> _DATA FOR THE TASK_:

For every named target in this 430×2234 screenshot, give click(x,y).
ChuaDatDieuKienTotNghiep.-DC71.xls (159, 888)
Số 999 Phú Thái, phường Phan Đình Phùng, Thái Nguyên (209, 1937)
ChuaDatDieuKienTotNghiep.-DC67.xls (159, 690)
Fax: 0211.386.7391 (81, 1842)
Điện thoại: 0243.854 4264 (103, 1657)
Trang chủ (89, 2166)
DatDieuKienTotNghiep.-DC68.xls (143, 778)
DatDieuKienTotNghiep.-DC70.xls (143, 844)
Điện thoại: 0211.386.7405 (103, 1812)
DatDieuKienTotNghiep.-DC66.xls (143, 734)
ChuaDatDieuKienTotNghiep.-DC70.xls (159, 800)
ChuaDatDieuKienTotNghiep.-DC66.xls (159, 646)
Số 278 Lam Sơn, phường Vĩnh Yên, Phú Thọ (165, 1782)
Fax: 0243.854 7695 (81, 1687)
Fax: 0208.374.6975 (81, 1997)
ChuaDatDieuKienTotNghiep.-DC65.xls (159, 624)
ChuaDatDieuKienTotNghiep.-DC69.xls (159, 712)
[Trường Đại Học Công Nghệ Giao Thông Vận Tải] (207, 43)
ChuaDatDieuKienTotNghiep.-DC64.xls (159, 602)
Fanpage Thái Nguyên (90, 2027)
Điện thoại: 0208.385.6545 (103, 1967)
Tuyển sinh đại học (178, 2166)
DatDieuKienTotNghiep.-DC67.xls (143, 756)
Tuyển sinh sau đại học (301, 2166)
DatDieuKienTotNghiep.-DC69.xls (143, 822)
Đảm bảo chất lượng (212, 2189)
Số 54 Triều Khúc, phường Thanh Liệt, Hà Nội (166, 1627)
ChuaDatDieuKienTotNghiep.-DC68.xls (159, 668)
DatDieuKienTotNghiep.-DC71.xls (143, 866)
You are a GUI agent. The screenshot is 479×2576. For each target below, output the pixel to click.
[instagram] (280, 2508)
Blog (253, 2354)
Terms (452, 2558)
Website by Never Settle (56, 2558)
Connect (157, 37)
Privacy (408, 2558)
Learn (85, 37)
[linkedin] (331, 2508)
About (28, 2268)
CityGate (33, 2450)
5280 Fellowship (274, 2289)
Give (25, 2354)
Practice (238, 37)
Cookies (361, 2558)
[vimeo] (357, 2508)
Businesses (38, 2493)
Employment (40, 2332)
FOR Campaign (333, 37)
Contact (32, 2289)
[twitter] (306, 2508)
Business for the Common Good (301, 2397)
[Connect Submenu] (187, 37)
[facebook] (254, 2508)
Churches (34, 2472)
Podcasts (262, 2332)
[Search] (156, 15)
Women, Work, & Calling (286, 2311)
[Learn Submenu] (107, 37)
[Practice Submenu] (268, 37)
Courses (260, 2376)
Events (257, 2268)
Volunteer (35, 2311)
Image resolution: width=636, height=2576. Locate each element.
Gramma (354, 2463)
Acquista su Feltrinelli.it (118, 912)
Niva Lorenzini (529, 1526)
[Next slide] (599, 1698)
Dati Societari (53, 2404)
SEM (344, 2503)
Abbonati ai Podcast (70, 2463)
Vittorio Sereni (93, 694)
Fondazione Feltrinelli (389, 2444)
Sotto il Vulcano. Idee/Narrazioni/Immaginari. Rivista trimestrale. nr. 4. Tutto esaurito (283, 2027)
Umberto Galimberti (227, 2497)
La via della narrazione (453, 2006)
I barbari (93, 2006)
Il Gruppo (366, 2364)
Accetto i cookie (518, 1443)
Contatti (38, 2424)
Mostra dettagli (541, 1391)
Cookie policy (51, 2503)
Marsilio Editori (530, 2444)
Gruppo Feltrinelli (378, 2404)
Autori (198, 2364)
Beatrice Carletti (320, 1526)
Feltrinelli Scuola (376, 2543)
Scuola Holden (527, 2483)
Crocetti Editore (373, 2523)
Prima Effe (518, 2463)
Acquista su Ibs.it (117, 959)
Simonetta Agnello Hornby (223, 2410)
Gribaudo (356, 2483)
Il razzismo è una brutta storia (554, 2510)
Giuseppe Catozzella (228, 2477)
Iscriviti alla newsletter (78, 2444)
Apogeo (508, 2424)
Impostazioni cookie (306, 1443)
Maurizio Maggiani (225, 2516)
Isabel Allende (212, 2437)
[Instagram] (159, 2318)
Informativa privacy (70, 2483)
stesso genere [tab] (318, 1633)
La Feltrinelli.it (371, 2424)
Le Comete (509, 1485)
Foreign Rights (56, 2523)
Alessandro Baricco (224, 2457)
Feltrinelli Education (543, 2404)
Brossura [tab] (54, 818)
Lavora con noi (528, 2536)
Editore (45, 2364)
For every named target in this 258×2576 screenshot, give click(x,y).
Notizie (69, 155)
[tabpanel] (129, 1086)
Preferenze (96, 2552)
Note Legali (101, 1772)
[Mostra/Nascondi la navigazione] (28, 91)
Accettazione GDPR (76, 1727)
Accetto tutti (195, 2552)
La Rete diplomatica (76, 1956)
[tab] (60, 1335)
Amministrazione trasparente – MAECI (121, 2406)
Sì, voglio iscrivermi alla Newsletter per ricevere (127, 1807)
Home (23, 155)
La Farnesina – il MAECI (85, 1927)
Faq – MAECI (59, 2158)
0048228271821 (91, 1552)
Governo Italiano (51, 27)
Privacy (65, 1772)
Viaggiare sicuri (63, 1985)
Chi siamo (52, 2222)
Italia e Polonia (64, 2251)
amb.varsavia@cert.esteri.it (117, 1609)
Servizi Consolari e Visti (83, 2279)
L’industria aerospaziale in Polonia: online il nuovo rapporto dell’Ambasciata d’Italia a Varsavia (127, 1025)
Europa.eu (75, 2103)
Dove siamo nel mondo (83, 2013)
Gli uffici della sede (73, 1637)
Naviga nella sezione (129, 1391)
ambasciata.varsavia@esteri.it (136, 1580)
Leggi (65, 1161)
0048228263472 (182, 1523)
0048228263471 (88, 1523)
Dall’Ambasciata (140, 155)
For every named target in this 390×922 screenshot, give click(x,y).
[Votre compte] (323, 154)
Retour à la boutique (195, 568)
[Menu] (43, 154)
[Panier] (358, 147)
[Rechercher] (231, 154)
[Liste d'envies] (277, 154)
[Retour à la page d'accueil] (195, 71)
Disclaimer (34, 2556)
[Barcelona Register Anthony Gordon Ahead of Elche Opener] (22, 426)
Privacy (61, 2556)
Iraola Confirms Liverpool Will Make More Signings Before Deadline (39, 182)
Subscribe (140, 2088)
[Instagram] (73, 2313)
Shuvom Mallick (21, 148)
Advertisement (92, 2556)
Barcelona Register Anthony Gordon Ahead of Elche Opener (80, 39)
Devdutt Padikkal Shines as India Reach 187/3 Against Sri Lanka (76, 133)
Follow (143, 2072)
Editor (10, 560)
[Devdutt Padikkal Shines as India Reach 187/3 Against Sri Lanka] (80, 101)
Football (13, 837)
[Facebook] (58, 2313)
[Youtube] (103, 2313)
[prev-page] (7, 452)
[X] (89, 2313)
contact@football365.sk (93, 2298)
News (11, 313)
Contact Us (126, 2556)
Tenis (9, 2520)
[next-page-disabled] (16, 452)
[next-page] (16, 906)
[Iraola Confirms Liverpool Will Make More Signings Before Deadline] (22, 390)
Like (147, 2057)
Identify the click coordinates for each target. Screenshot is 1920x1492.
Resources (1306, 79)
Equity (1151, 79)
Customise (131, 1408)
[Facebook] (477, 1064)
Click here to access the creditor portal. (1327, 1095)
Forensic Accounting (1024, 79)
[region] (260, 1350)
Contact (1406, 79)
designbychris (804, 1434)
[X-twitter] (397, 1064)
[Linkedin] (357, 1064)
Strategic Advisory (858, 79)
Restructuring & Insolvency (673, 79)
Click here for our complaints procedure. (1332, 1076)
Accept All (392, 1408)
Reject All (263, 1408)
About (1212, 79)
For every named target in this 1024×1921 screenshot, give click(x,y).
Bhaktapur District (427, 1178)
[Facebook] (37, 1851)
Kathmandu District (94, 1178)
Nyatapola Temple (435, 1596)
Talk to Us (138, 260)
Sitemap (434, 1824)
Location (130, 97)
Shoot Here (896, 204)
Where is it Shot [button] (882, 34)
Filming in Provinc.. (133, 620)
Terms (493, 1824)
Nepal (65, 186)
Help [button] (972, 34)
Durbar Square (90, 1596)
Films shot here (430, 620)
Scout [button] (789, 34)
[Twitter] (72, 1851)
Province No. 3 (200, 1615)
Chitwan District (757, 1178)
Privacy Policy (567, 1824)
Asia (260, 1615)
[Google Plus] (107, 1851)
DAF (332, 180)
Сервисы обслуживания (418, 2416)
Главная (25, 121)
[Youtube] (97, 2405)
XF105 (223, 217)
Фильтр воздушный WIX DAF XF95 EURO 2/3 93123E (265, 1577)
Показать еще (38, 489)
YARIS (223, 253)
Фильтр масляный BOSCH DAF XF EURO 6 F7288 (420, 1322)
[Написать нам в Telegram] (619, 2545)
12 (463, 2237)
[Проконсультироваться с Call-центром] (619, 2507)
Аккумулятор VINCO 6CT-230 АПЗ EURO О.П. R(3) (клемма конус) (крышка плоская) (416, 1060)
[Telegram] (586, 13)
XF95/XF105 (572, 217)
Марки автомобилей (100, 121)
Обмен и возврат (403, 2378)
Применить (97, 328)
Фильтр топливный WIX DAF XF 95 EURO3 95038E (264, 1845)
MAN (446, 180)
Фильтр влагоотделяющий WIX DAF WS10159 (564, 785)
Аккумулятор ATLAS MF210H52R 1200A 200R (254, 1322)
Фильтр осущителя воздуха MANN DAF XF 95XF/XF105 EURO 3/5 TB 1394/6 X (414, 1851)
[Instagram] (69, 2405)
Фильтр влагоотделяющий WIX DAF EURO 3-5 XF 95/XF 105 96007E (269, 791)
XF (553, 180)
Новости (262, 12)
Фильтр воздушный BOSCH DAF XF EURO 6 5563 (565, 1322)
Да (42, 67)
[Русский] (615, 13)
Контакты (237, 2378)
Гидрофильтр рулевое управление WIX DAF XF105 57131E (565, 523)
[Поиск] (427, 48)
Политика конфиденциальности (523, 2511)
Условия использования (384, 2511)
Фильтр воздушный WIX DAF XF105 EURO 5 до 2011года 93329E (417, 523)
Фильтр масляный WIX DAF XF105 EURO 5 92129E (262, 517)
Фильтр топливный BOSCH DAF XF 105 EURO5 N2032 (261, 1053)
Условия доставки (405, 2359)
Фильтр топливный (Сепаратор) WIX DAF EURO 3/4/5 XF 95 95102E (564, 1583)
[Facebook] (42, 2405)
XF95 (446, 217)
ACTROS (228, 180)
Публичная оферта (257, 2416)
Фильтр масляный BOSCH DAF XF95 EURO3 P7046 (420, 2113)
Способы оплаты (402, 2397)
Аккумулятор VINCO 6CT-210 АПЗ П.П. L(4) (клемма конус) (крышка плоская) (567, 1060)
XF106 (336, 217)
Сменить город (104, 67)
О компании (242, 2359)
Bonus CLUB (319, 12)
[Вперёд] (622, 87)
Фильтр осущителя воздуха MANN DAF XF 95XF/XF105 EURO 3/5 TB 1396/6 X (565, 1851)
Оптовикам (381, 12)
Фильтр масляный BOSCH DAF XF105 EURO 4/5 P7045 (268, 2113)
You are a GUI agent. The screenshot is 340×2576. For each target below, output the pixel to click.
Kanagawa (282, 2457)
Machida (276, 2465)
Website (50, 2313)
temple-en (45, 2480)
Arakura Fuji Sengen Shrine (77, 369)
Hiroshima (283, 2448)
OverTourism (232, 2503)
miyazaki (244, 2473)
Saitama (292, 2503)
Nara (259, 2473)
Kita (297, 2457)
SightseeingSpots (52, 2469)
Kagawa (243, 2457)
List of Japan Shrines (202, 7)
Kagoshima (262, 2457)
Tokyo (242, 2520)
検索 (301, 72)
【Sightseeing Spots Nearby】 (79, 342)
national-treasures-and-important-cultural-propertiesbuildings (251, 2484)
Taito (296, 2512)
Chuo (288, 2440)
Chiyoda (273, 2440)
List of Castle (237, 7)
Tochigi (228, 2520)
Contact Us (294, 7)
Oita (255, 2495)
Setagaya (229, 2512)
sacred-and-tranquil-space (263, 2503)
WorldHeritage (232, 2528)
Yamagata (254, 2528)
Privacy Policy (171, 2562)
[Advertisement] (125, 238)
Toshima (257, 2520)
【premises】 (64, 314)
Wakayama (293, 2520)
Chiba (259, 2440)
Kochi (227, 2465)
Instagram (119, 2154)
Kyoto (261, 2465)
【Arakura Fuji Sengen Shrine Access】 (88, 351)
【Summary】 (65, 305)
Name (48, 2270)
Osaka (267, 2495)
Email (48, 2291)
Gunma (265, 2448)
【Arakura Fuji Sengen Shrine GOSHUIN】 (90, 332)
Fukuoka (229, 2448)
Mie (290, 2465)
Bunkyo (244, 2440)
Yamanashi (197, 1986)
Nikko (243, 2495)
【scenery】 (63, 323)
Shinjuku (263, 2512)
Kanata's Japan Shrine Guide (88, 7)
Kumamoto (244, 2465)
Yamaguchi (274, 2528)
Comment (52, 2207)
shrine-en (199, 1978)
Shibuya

> _REQUIRED ACTION_:
Take the line above containing "SEM (344, 2503)", the line containing "stesso genere [tab] (318, 1633)", and all lines in between, and copy them exactly without anything else.

> _OUTPUT FOR THIS EXERCISE_:
SEM (344, 2503)
Abbonati ai Podcast (70, 2463)
Vittorio Sereni (93, 694)
Fondazione Feltrinelli (389, 2444)
Sotto il Vulcano. Idee/Narrazioni/Immaginari. Rivista trimestrale. nr. 4. Tutto esaurito (283, 2027)
Umberto Galimberti (227, 2497)
La via della narrazione (453, 2006)
I barbari (93, 2006)
Il Gruppo (366, 2364)
Accetto i cookie (518, 1443)
Contatti (38, 2424)
Mostra dettagli (541, 1391)
Cookie policy (51, 2503)
Marsilio Editori (530, 2444)
Gruppo Feltrinelli (378, 2404)
Autori (198, 2364)
Beatrice Carletti (320, 1526)
Feltrinelli Scuola (376, 2543)
Scuola Holden (527, 2483)
Crocetti Editore (373, 2523)
Prima Effe (518, 2463)
Acquista su Ibs.it (117, 959)
Simonetta Agnello Hornby (223, 2410)
Gribaudo (356, 2483)
Il razzismo è una brutta storia (554, 2510)
Giuseppe Catozzella (228, 2477)
Iscriviti alla newsletter (78, 2444)
Apogeo (508, 2424)
Impostazioni cookie (306, 1443)
Maurizio Maggiani (225, 2516)
Isabel Allende (212, 2437)
[Instagram] (159, 2318)
Informativa privacy (70, 2483)
stesso genere [tab] (318, 1633)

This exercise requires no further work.